Un poco más tarde, Deleuze me propone investigar los gritos de muerte de aquellas dos mujeres. La extraña fuerza que el grito de Lulú transmite es el de una violenta reacción a la muerte. Es esto lo que el oyente siente vibrar en su cuerpo y que tiene el efecto de vitalizarlo, a pesar y por causa de la intensidad de su dolor. La melancolía que transmite el grito de María, es el de la entrega a la muerte sin resistirse. Es esto lo que promueve la voluntad de morir de quien la escucha. En la comparación de esos dos gritos aparecen diferencias de grados de afirmación de la vida, en particular frente a la muerte. El aprendizaje es que aún en las situaciones más adversas es posible resistir a la masacre del deseo en su potencia creadora y continuar queriendo conexiones. Los gritos de María y Lulú asociados se transmiten al oyente y lo contagian.
Tal vez no pude pensar nada de eso cuando Deleuze me sugirió este trabajo. Tal vez porque su figura me intimidase, a pesar de que no había nada en él que justificase cualquier actitud de reverencia; pero más probablemente porque la herida era demasiado reciente para que yo abandonase la estrategia defensiva que había armado como protección contra el envenenamiento causado por el trauma de la dictadura militar.

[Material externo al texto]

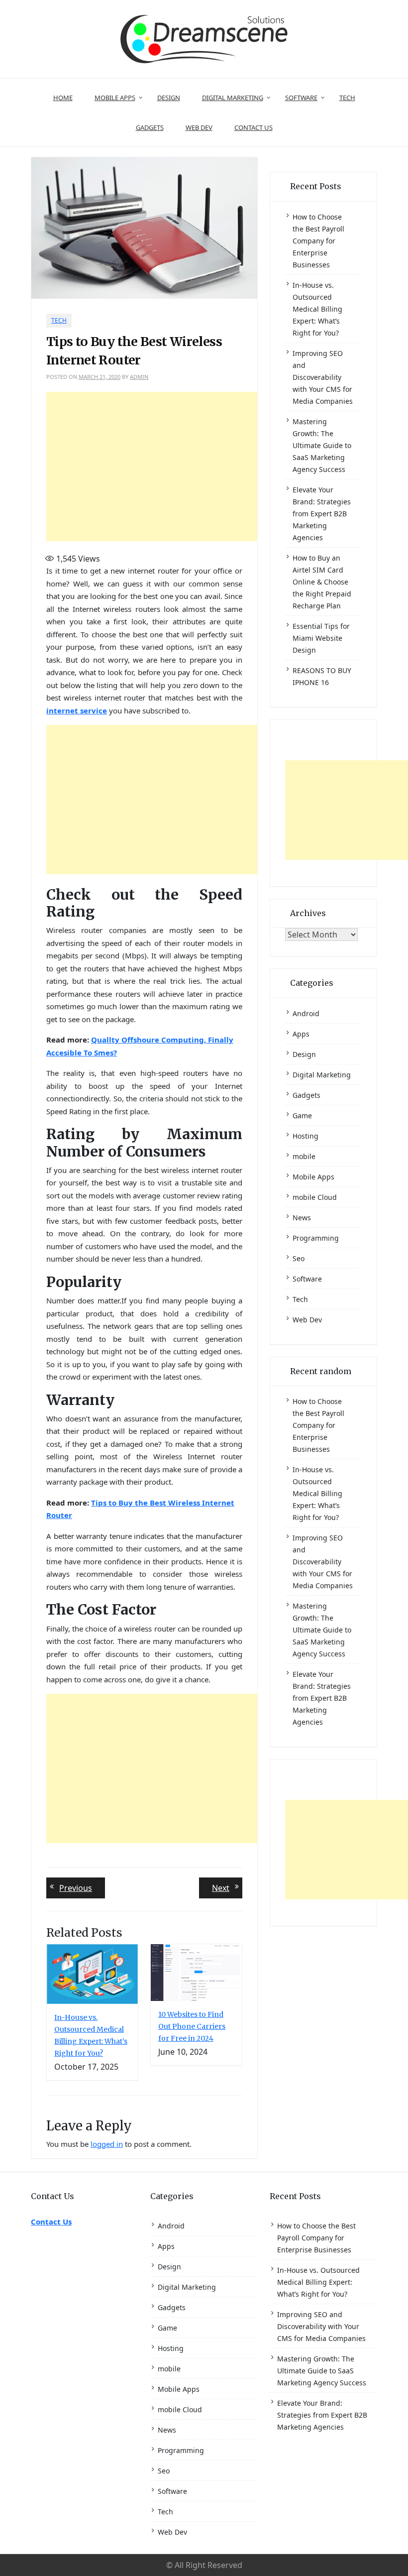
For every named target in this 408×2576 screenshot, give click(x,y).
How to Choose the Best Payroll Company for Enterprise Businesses (318, 240)
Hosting (305, 1136)
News (302, 1217)
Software (301, 97)
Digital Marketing (232, 97)
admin (139, 376)
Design (168, 97)
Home (63, 97)
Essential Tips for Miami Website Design (321, 638)
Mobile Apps (115, 97)
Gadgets (150, 127)
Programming (316, 1238)
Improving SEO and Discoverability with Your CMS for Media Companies (323, 377)
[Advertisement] (220, 466)
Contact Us (253, 127)
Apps (301, 1034)
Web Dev (199, 127)
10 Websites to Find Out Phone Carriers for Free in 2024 (191, 2026)
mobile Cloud (315, 1197)
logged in (107, 2144)
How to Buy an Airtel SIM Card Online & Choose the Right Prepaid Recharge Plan (322, 581)
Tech (347, 97)
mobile (304, 1156)
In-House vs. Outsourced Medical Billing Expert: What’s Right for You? (317, 309)
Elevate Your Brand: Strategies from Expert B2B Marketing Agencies (322, 513)
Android (306, 1013)
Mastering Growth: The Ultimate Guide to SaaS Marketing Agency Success (322, 445)
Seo (299, 1258)
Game (302, 1115)
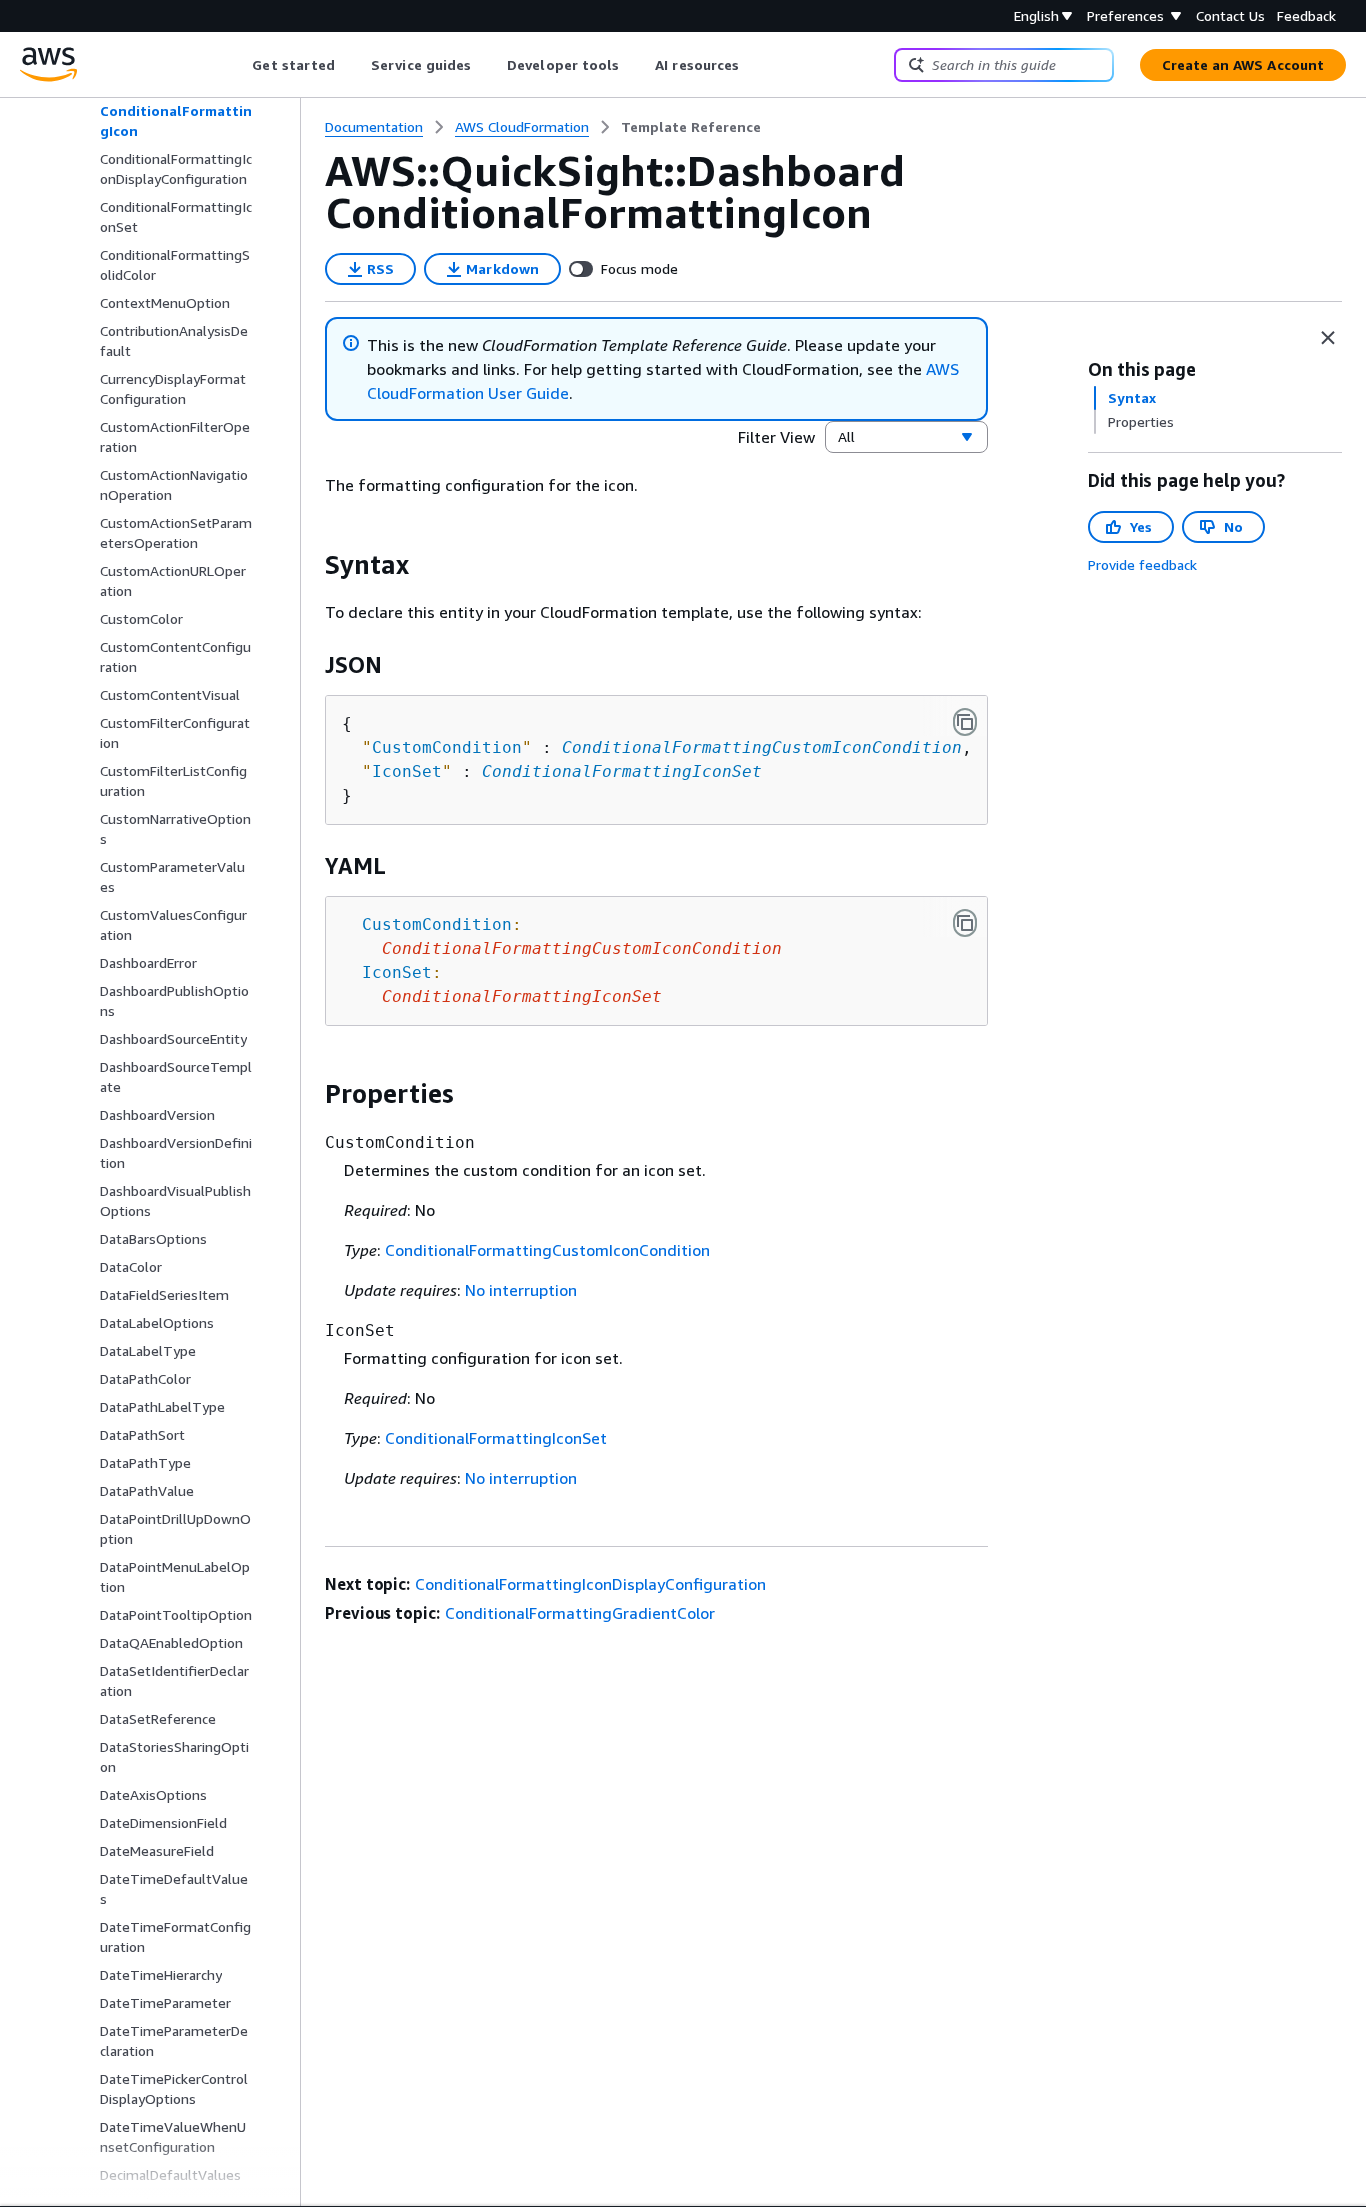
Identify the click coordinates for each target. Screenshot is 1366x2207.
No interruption (521, 1290)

Mientras tanto, la dirección que Deleuze me señaló con Lulú y María se instaló en mi cuerpo y fue trabajando silenciosamente, relativizando los movimientos del deseo, viabilizando las conexiones y autorizando la creación. Cuando canté como un pajarito tropicalista se tornó audible el silenciamiento en mi voz del timbre mortífero de María delante del peligro de la muerte, y en su lugar apareció nuevamente el timbre de Lulú. Yo ya podía reconectarme con mi cuerpo, hablar a través del canto y de sus estados sensibles, reintegrar en la voz el canto y el habla. Deleuze había sido mi esquizoanalista de hecho al lanzar a través del timbre del grito en el canto la posibilidad de un efecto analítico, aunque esa posibilidad se haya realizado muchos años después.
Algunos meses después de la muerte de Guattari le escribí a Deleuze evocando los tiempos en que el decía que era mi esquizoanalista y contándole donde había desembocado todo aquello. Como siempre, su respuesta fue de una densa y generosa simplicidad, propia de un hablar donde no sobran ni faltan las palabras. En una carta de Junio del 94, me escribió: ” Nunca pierdas tu gracia, quiero decir, el poder de una canción”. El quería decir que siempre es posible levantar al deseo de sus caídas y ponerlo en movimiento, resucitando las ganas de vivir; y esto depende prioritariamente de los agenciamientos que se hacen. Oportunidades de este tipo se encuentran donde menos se espera, como es el caso de una canción popular, generalmente descalificada en la jerarquía oficial de los valores culturales. Para detectarlas es preciso desinvestir las creencias a-priori y afinar la escucha para los afectos que cada encuentro moviliza como criterio privilegiado en la conducción de nuestras elecciones. ¿No será la gracia la capacidad de dejarnos contaminar por ese misterioso poder de regeneración de la fuerza vital, esté donde esté?